Hyperpandas

The term hypermarket is, I think, not used very much in the States. The type of store that it describes—a single big-box retailer combining the services of a supermarket and a department store—is of course very popular, and the term seems to be used by American academics and industry specialists. But for the most part the Wal-Marts, SuperTargets, and so on that fit this description use other terminology in their advertisements.
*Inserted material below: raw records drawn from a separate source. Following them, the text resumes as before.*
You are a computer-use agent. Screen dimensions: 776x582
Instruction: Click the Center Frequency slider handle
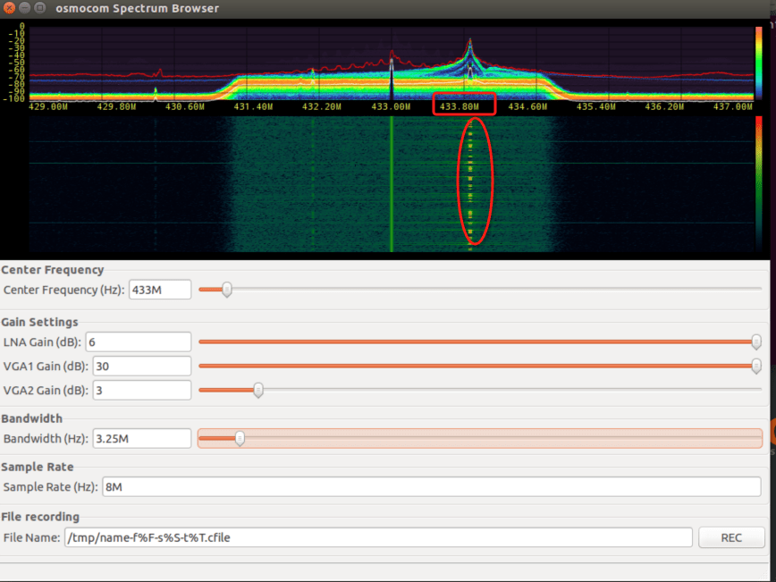click(224, 290)
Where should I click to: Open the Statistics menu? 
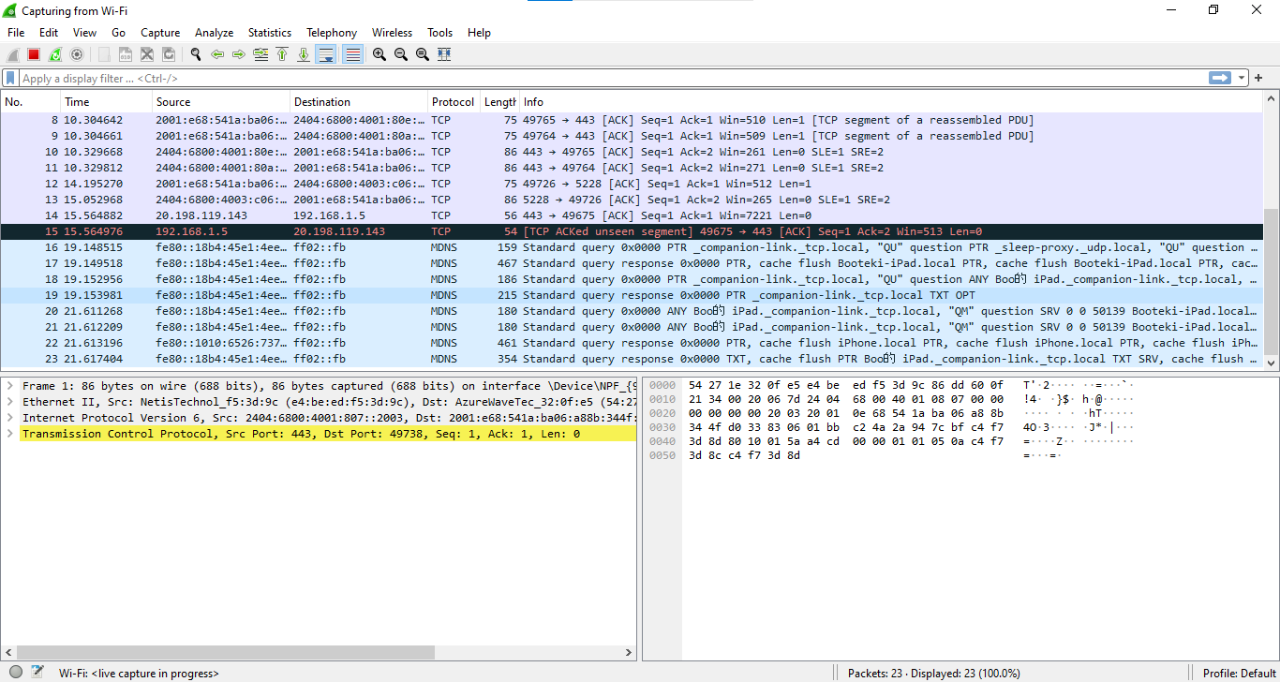tap(270, 32)
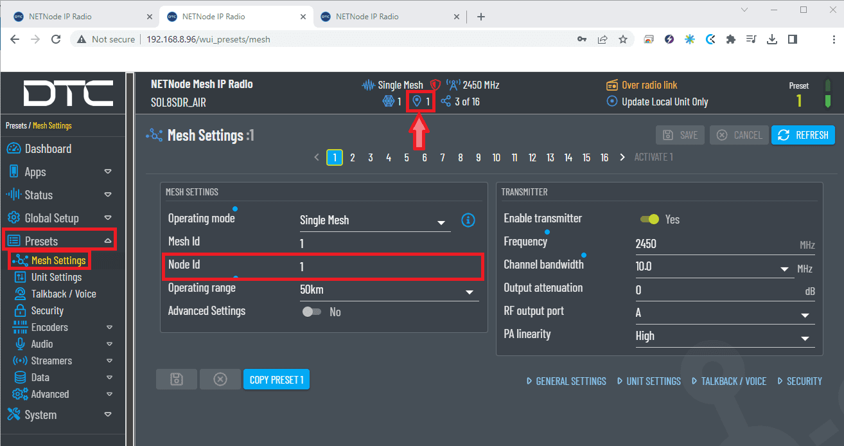Click the disk save icon above Copy Preset

177,380
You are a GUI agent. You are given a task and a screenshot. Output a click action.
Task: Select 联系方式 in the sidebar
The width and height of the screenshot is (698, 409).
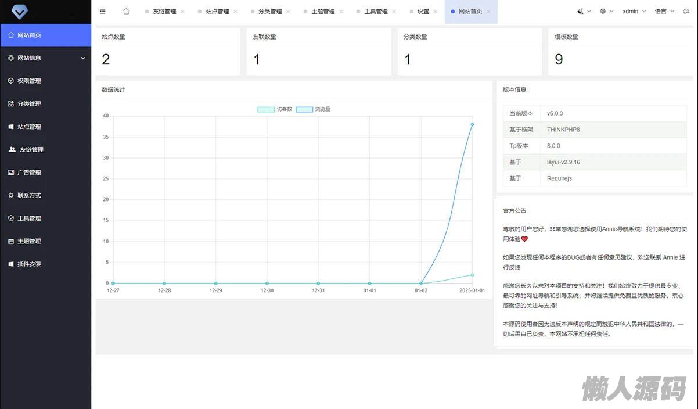click(29, 195)
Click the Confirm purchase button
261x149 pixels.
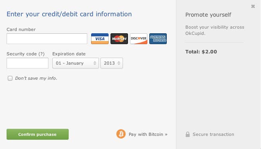38,134
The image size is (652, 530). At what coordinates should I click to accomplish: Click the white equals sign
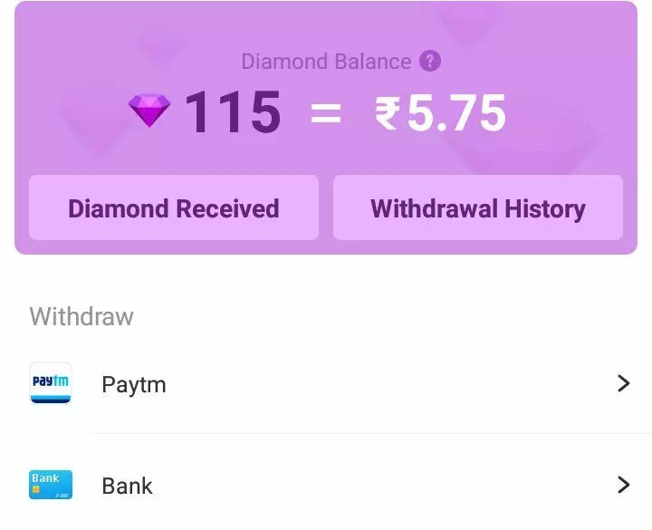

In Europe and the Middle East, however, hypermarket and the lone prefix hyper- are terms with great currency. In Saudi, a “market” (Arabic: suq) is a tiny grocer with a couple of aisles. As in New York, a “supermarket” is a tiny grocer with five or more aisles. (The Arabic word used for these places is usually aswaq, the plural of suq.) But when a place has a dozen or so aisles, high ceilings, bright halogen lighting, and a wide variety of foods and consumer goods, you have a “hypermarket.”
The most amusing consequence of all of this is that larger versions of the Saudi-based grocery chain “Panda” are called “HyperPanda.” The first time I heard this name, I was transported to a science-fiction world in which biological life has merged with technology to the point where species would be unrecognizable if compared with their present-day equivalents. All mammals have their own civilizations and live transdimensionally, moving between one universe and the next as easily as the Atreides traveled between their home world and the desert planet Dune. The transdimensional hyperpandas, though, have given in to sloth and spend the bulk of their resources constructing elaborate virtual worlds (“autoverses”) which consist of nothing but mile-high shafts of bamboo growing from a tiger-free earth. In their insatiable quest to find matter to grow these otherworldly Xanadus, they begin to consume planets and stars at such a rate that an alliance of other hyperspecies are compelled to intervene. The hyperpandas are forcibly devolved to the point where they can no longer move between dimensions, locking them forever in their thick, infinite jungles.
When I finally visited a HyperPanda, I was disappointed to find that it is actually just a big supermarket that sells lawn chairs and Lenovo laptops. Which I suppose is for the best.